When analyses were repeated with a sample that included only those with substance use disorders, multiple regression analyses showed that VA and non-VA disability benefits were not associated with alcohol and drug use or with money spent on alcohol or drugs. As in the main analyses, employment income was significantly associated with money spent on drugs (beta=.15, p<.001), and income from other sources was significantly associated with number of days of alcohol use (beta=.10, p=.003) and drug use (beta=.22, p<.001) and with money spent on drugs (beta=.35, p<.001).

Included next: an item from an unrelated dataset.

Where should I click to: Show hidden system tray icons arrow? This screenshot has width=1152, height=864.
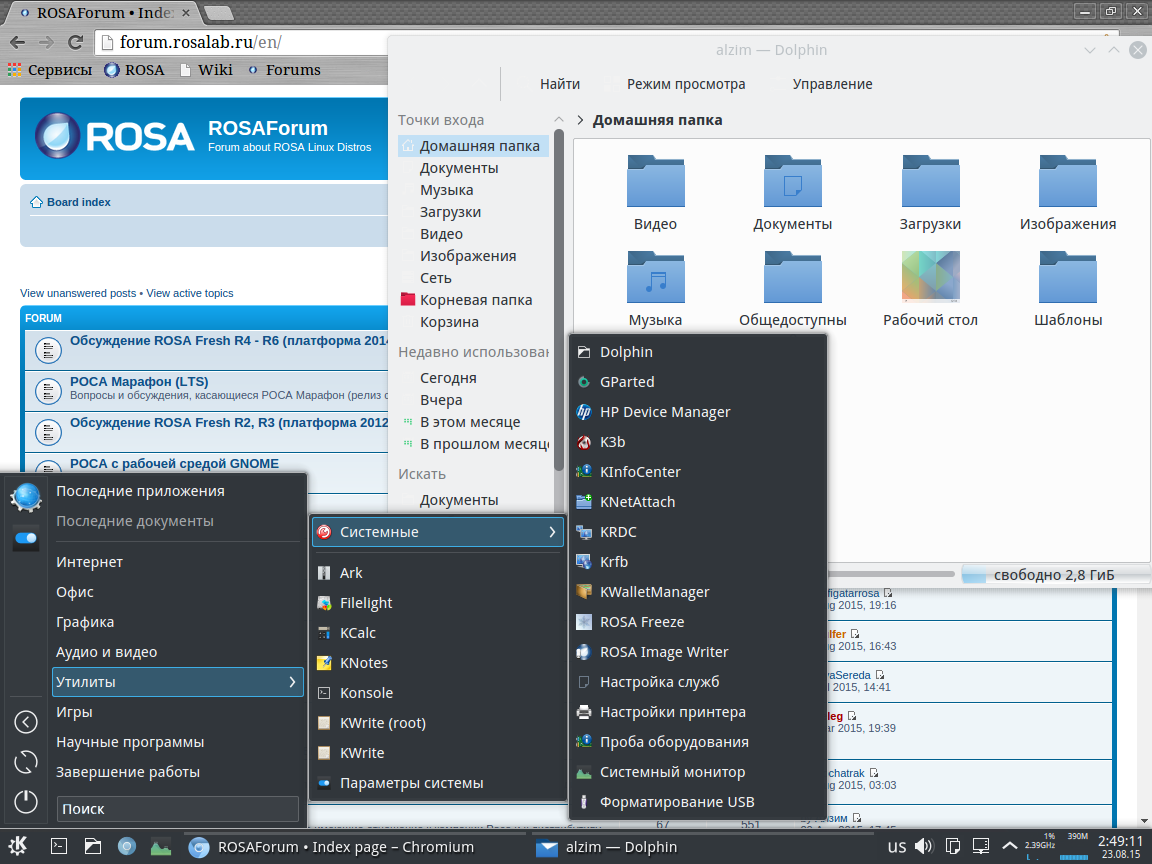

Discussion and conclusions
About a third of homeless veterans in this study reported spending money on alcohol in the past month, and about a fifth reported spending money on drugs in the past month, underscoring the importance of substance abuse treatment for this population and the necessity of publicly financed substance use treatment services. However, no positive association was found between public support income and money spent on alcohol or drugs, suggesting that the amount of income homeless veterans receive from disability and other public support sources does not influence their amount of substance use. This finding is consistent with the small body of literature that has similarly found no relation between public support income and substance use (
8–
10) and extends those findings by specifically examining the amount of money spent on substances and separating VA disability compensation from other public support income. No association was found between VA disability compensation and substance use, which may help allay fears that veterans are using taxpayer money to buy alcohol and drugs and may also contribute to the larger policy debates over disability payments and substance abuse in the general population (
6,
7). Thus efforts to provide disability compensation to eligible veterans, even those with substance use problems, should be continued.

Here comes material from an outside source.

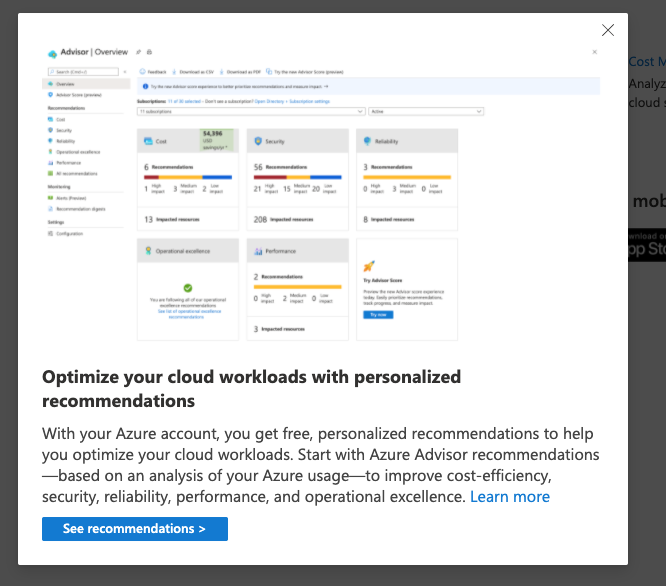Click the Performance card icon
The width and height of the screenshot is (666, 586).
click(x=258, y=251)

Several caveats about this study should be acknowledged. This study was limited to observational, cross-sectional data, and causality of associations found cannot be inferred. Data were based on self-reported income and substance use in the past month, which is a limited time frame, and there are potential response biases with self-report. Only veterans referred to the HUD-VASH program were included in the sample, which may not be representative of all homeless veterans. Moreover, the sample was predominantly male, and most participants had served before the Persian Gulf War era. Therefore, generalizability to females and veterans from more recent conflicts is unclear. Strengths of the study included a large sample of homeless veterans, specific information about money spent on alcohol and drugs, appropriate use of nonparametric analysis, and findings that contribute to the literature.